Work request =>
Across the records below, count every line that contains the string "logo", then report the count alone.
Data under study START
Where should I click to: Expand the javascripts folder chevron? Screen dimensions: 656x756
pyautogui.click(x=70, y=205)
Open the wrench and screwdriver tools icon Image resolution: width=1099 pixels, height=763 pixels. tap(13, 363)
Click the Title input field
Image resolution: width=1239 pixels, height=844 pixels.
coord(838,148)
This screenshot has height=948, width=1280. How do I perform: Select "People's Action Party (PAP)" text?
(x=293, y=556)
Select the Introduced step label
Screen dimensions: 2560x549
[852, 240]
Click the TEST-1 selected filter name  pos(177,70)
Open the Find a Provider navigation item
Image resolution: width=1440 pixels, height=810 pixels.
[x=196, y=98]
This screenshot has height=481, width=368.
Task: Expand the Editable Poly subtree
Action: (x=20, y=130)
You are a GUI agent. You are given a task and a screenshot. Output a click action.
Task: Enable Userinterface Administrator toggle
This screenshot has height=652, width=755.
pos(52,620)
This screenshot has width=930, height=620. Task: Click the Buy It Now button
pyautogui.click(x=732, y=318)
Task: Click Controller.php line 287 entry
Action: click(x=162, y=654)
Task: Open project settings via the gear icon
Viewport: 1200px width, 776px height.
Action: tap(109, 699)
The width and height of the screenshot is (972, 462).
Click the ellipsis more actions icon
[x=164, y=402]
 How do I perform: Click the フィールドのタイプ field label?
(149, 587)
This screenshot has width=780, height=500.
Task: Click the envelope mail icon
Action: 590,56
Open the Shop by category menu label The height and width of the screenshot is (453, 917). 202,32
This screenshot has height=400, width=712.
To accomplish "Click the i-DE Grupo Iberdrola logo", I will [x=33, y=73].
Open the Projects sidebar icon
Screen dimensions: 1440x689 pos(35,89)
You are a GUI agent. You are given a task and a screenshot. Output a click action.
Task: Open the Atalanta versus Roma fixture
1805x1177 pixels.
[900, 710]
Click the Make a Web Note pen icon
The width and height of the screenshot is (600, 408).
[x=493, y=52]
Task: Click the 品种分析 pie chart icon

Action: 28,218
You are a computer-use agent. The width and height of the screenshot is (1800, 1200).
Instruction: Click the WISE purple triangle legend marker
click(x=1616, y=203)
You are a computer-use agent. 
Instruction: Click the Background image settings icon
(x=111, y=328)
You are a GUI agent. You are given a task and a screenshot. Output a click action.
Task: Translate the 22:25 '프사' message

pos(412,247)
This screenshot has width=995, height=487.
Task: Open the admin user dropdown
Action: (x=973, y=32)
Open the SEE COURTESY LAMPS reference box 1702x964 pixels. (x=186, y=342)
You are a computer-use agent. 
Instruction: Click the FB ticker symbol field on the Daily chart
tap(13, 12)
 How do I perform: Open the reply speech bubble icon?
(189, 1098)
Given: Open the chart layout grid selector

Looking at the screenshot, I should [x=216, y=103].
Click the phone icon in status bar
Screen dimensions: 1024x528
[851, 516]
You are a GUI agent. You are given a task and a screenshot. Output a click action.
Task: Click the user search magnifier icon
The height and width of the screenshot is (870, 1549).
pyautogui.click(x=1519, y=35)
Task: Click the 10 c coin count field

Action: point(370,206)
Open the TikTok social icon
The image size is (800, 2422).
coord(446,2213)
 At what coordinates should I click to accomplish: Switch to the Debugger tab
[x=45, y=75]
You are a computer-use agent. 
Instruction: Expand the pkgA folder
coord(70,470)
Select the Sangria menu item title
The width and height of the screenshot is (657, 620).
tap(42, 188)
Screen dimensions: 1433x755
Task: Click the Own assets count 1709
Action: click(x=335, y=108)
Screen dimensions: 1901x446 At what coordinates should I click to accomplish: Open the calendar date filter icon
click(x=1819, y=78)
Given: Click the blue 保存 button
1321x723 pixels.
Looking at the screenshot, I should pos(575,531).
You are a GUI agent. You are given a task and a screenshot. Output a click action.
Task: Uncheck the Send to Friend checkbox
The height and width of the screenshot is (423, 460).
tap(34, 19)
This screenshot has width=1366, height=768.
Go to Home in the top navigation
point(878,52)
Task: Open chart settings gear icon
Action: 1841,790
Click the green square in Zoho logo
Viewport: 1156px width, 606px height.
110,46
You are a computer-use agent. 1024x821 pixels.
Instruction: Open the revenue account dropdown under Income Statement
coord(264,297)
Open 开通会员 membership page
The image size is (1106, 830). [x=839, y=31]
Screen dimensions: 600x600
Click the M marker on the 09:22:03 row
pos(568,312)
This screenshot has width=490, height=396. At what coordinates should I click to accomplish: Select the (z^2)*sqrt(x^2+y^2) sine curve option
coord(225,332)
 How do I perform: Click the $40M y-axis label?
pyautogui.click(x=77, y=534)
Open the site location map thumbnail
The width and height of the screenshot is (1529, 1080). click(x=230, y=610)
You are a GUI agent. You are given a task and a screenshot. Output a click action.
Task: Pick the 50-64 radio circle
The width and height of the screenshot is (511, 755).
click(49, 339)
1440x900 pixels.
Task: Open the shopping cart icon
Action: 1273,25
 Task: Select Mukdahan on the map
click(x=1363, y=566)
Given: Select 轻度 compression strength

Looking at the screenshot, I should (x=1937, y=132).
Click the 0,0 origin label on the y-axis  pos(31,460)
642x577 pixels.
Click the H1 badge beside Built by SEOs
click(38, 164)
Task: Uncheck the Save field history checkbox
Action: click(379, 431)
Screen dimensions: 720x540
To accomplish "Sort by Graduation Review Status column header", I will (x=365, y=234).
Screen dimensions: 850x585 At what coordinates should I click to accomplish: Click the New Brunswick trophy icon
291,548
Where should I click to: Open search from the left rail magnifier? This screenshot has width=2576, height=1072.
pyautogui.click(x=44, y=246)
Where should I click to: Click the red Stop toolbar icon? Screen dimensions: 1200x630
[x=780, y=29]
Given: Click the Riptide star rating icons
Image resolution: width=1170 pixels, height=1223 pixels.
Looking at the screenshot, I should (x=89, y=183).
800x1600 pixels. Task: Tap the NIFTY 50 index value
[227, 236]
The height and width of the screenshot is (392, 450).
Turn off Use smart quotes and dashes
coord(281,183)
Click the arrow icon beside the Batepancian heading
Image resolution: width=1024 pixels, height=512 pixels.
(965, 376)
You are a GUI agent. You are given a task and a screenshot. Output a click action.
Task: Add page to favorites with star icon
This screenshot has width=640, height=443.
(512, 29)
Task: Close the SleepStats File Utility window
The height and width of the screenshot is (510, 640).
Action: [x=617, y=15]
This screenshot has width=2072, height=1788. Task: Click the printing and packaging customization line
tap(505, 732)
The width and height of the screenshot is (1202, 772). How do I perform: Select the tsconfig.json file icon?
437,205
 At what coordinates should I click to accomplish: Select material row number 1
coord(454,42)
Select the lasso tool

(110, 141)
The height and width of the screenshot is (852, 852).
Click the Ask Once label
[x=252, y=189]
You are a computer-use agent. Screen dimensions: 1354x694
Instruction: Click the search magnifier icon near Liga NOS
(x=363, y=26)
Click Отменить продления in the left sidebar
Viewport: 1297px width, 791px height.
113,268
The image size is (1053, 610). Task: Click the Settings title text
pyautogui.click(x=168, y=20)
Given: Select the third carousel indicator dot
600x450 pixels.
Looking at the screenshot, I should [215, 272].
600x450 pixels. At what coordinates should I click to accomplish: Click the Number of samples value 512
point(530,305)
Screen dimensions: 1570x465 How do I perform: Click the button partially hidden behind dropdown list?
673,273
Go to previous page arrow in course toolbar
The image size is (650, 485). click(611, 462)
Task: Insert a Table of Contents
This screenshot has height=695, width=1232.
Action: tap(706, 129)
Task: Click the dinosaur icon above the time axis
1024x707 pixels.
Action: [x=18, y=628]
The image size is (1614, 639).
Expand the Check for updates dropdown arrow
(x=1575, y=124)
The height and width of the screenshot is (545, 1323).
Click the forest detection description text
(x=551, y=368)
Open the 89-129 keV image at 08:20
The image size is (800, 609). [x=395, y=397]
Data under study END
Task solution =>
2